As long as we just sit back, and mindlessly consume
approximately 60 full minutes of audience-directed marketing, then we’ll all be
happy because we don’t have to consider pesky ethical details like the fact that last night's MVP, Eli Manning, earns approximately $16,000,000 (USD) per year for being able to throw a fucking ball, whereas the average citizen of the Democratic Republic of Congo earns just $120 (USD) per year.
But I digress…
The ‘Super Bowl’ has admittedly given us some pretty memorable
commercials over the years. For instance, who could forget Apple’s Macintosh ad
that riffed on Orwell's 1984? Or Snickers’ humorageist Betty White and hysexistcal Aretha Franklin commercials?
I surely couldn’t!
And last night, they did it again, this time courtesy of
MetLife Insurance. (See what I did there? I brought it back ’round to the whole
healthcare thing.)
Now, as you can see, this particular advertisement features some
pretty well-known animated figures owned by Warner Brothers (either directly or through
subsidiaries)...
But then there’s also these two:
Captures Courtesy of James Eatock |
Now, the question becomes, why are they featured in this
advertisement? Is it just good ol’ fun, meant to bring a knowing smile to
former fans of He-Man and his fearless friend, Battle-Cat? Or is there more to
it?
Let me back up a moment and explain some things—and, no,
this has nothing to do with my time abroad, but since I have the platform I’m
going to use it to talk about a topic near and dear to my heart: Masters of the
Universe (MOTU).
In 1982, Mattel—the makers of Barbie and Hot
Wheels—introduced a new 6” toyline called “Masters of the Universe.” The
minicomics that came with the original series told of a medieval world (Eternia) wherein science and sorcery merged seamlessly. At the center of this world stood an ancient fortress called Castle Grayskull; and, according to
Eternian mythology, (s)he who rules Grayskull also rules Eternia.
Enter: Skeletor, an
extra-dimensional warlord from Infinitia determined to claim that castle as his
own (with the added benefit of taking Tee-La, the warrior goddess, as his
bride). Also enter: He-Man, a barbarian jungle warrior entrusted with a
magical sword and harness by an (occasionally) different goddess figure, and
fated to be Eternia’s true king one day. (And husband of Tee-La—duh!)

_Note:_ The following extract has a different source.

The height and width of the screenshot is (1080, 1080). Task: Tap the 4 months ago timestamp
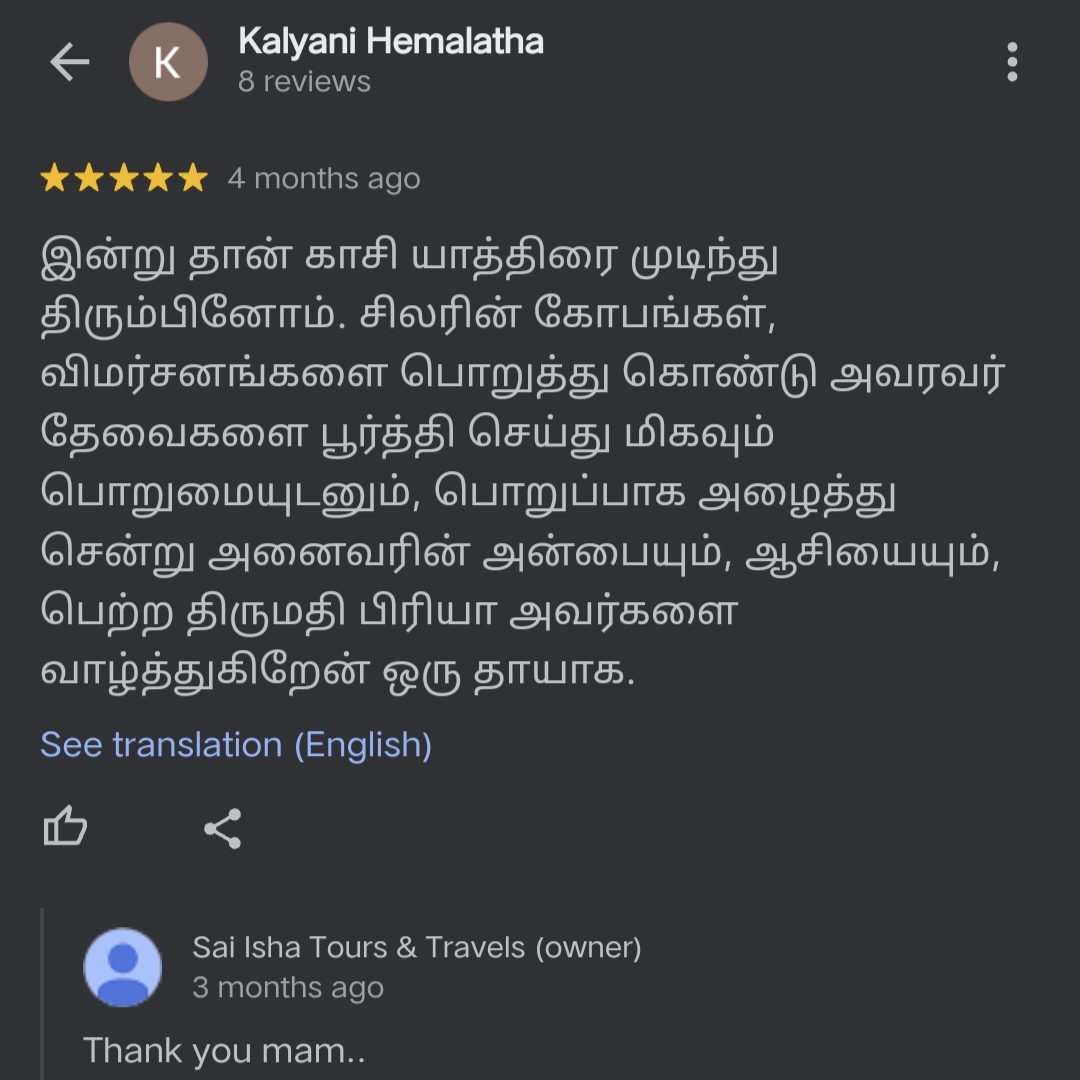click(324, 178)
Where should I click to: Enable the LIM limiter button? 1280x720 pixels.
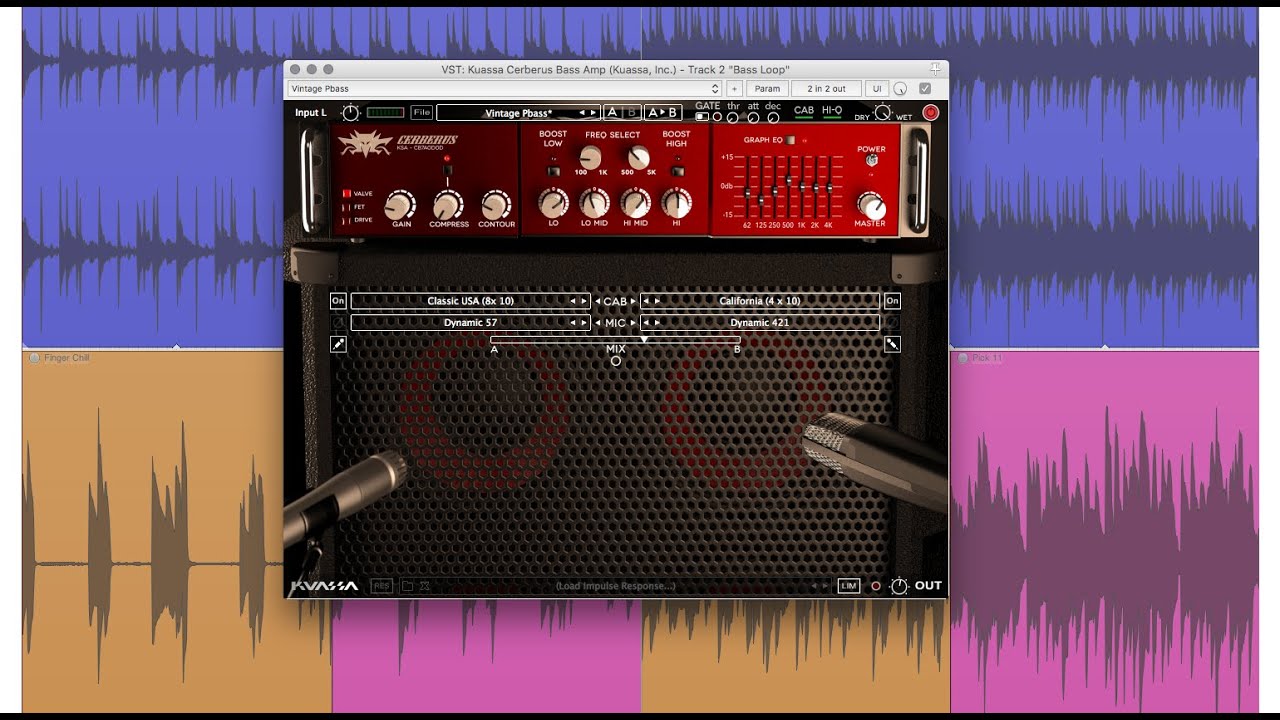(848, 586)
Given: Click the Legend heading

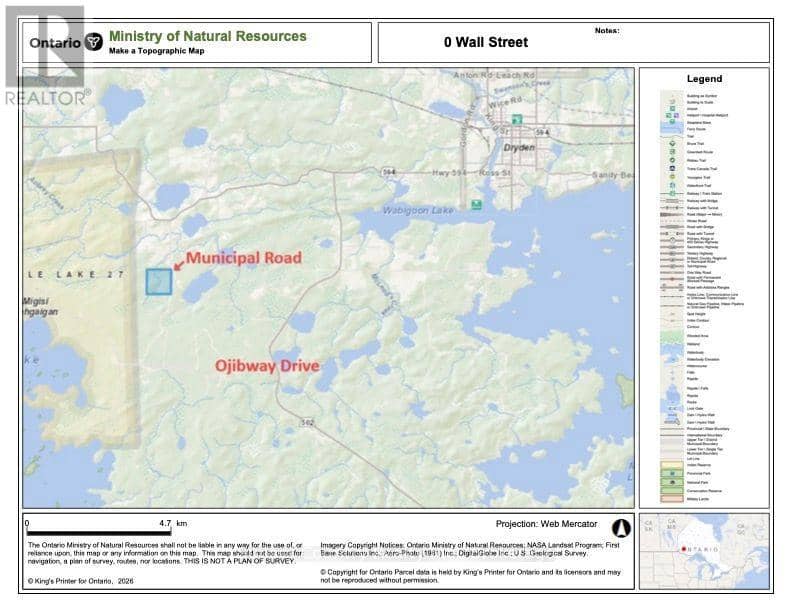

From "The Vengeance of Skeletor," courtesy of He-Man.Org |
From "He-Man and the Power Sword," courtesy of He-Man.Org |
As a rule, the Eternians were safe thanks to He-Man and his
friends. But something was happening here on Earth that muddied the waters a
little. (And, no, I’m not talking about the controversial fact that DC Comics
decided to position He-Man as a bi-terrestrial character—his mother, now
Eternia’s queen, was apparently from Earth.)
"To Tempt The Gods" (DC Comics' MOTU Series, Part 1 of 3, p. 4) |
No, the real danger was US President Ronald Reagan's neoliberal policies. With help from Mark S. Fowler—his flunky at the FCC—Reagan started dismantling the FCC’s power to regulate
certain types of marketing.
Suddenly, Mattel—and others, to be sure—found itself able to
market directly to children in ways that it had never been able to do before.
Enter: the half-hour toy commercial (a.k.a. modern cartoons), ensuring that He-Man and his friends would be duking-it-out with the forces of evil five days a week!
Image Courtesy of He-Man.Org |
From 1983-1985 (and then afterward courtesy of repeats),
Mattel—through Filmation—brought the adventures of He-Man and the Masters of
the Universe into the homes of boys and girls across the Western world. But, being capitalists
at heart, the big bosses at Mattel realized there was more to the children’s
market than just little boys!
Enter: She-Ra, the Princess of Power (POP) and He-Man’s twin
sister—and a toyline that was, from the bosses’ perspective, aimed at girls.
(This latter fact is highly debatable, as there are many boys who collected the
POP toys, just as there were girls who collected the MOTU toys.) The initial
She-Ra series ran from 1985-1987, but, like its sibling-show, continued
afterwards through repeats.
The MOTU mythos relaunched itself again—accompanied by
fresh toylines—in 1990(-1991) and 2002(-2004), and the property even saw a
live-action movie produced in 1987 courtesy of Warner Brothers.
Supported by an active fan-community (and yet another toyline, now in its fourth year), the MOTU property has been with fans almost
constantly for the last 30 years. And, rumor has it, that Mattel plans to make the property’s 30th
spectacular.
Not only is there brand new artwork and other collectibles, but references by Mattel officials
to big and exciting things down the road
Could that include a new MOTU cartoon, which what we see in the MetLife commercial
is a preview of? Fans like myself are certainly hoping so!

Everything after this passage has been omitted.